Not just another Davos bore … complex global issues, morality and vulnerability from the former prime minister

The question of how British prime ministers should and shouldn’t behave after leaving office has recently become a hot one. Property magnate and policy guru Tony Blair has refused to step out of the limelight, though at least shows enough self-knowledge as to understand that he will never be thanked for it. Theresa May has disappeared and cashed in, reportedly charging more than £100,000 for a speech: not bad for a woman who was said to read from a script during private one-to-one meetings. And now, of course, there is David Cameron, harassing civil servants during the darkest days of April 2020, begging them to throw his failing venture a bone, with reports that he personally stood to make £200m had Greensill Capital made it to flotation.
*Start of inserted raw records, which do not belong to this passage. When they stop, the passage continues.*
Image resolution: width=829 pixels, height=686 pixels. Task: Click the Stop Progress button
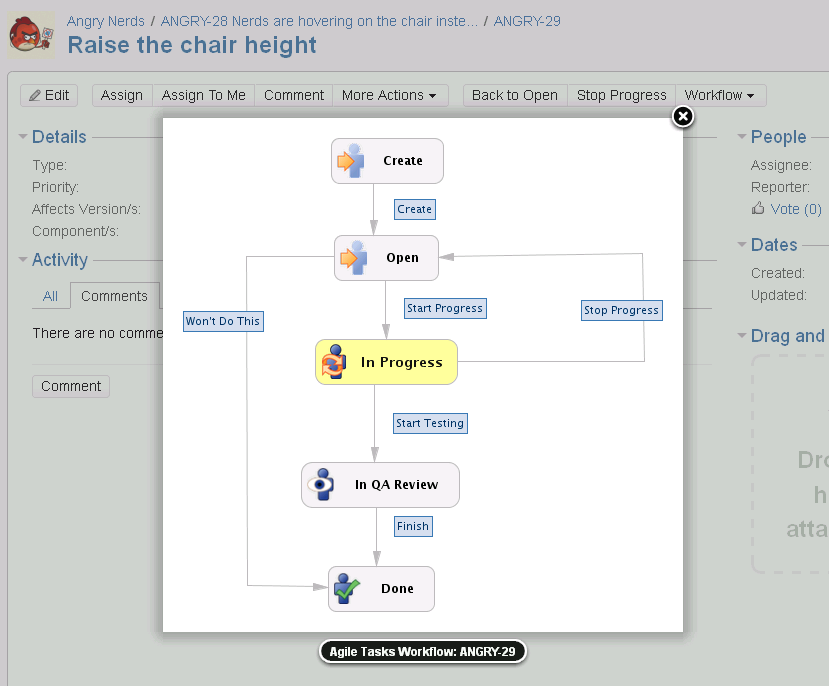[621, 96]
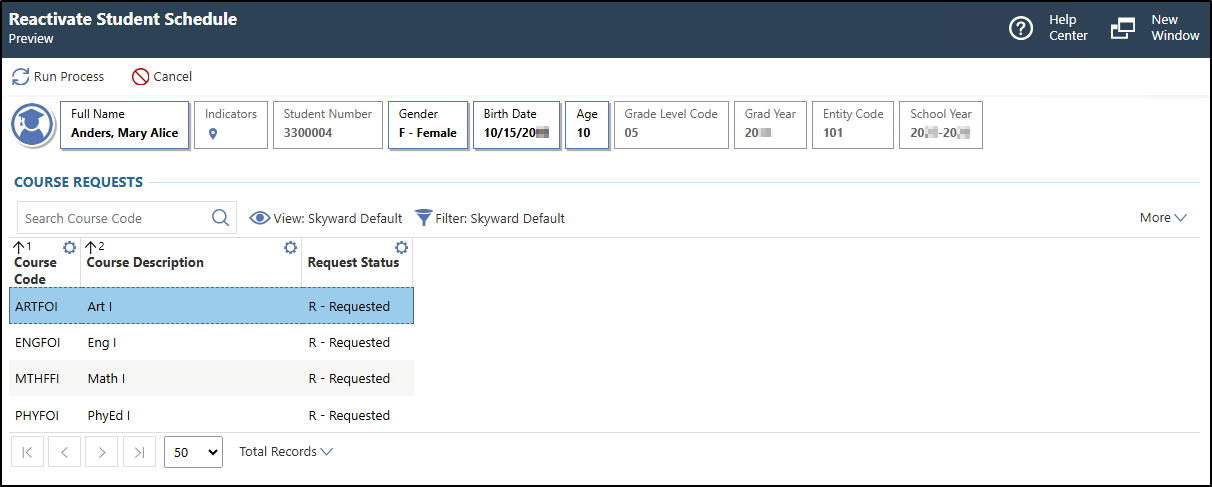Open page in New Window
This screenshot has width=1212, height=487.
coord(1154,28)
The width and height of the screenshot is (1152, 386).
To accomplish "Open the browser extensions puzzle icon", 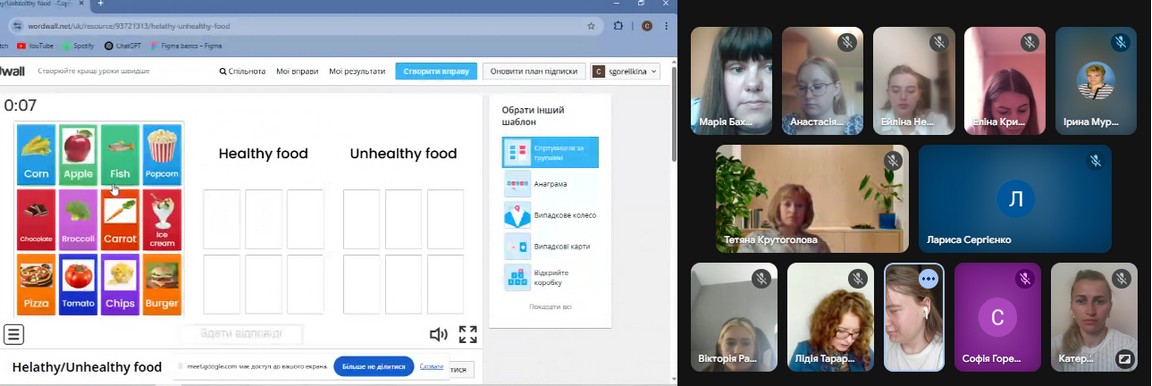I will pos(619,26).
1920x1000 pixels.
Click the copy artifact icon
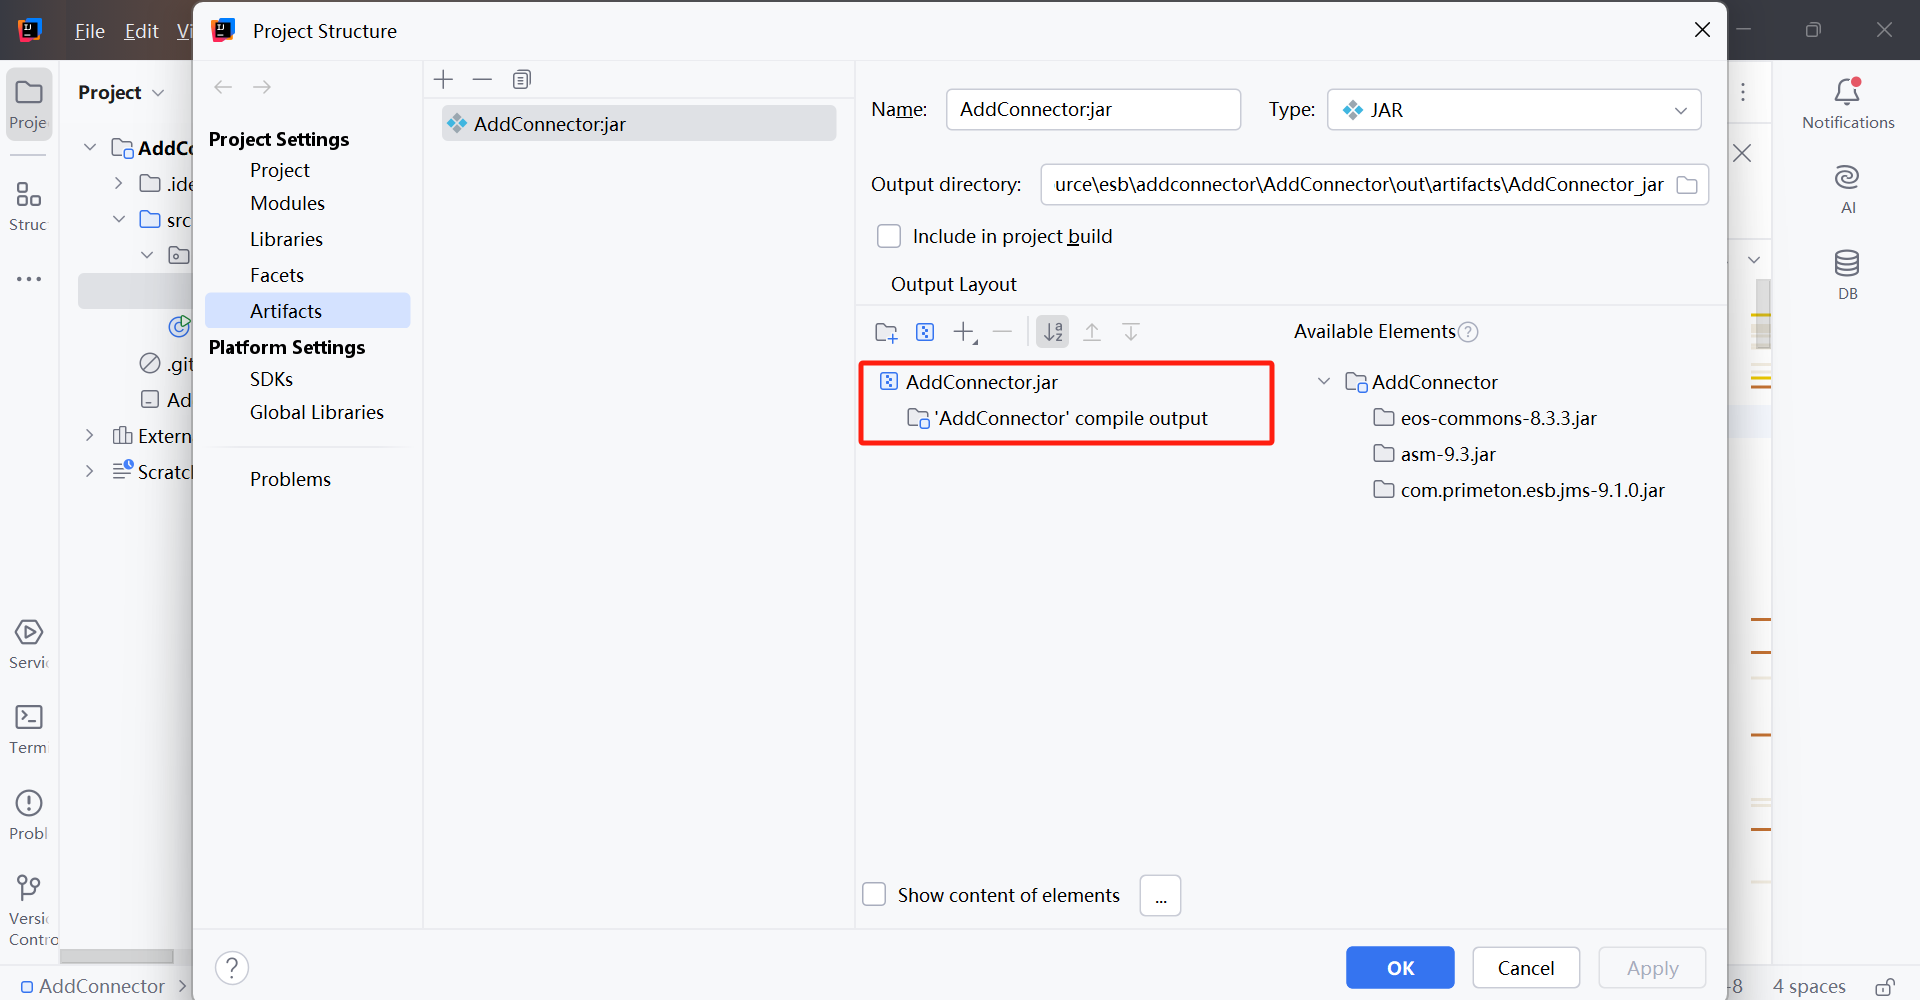tap(521, 80)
By contrast, Gordon Brown’s post-Westminster career has been a moral exemplar. He has surfaced to take a position in referendums – on Scottish independence and Brexit – but otherwise been largely invisible, focusing on charitable work, particularly on the expansion of education in the global south. While it addresses political questions of the greatest contemporary urgency, such as the management of the pandemic and the response to nationalism, Seven Ways to Change the World continues in the same spirit, offering a mixture of moral arguments and policy solutions that carefully avoids political controversy. He is silent on the questions of Scottish independence or Brexit, and the current prime minister (whose post-Westminster career hardly bears thinking about) earns not a single mention. Only Donald Trump, among recent political figures, is explicitly ostracised.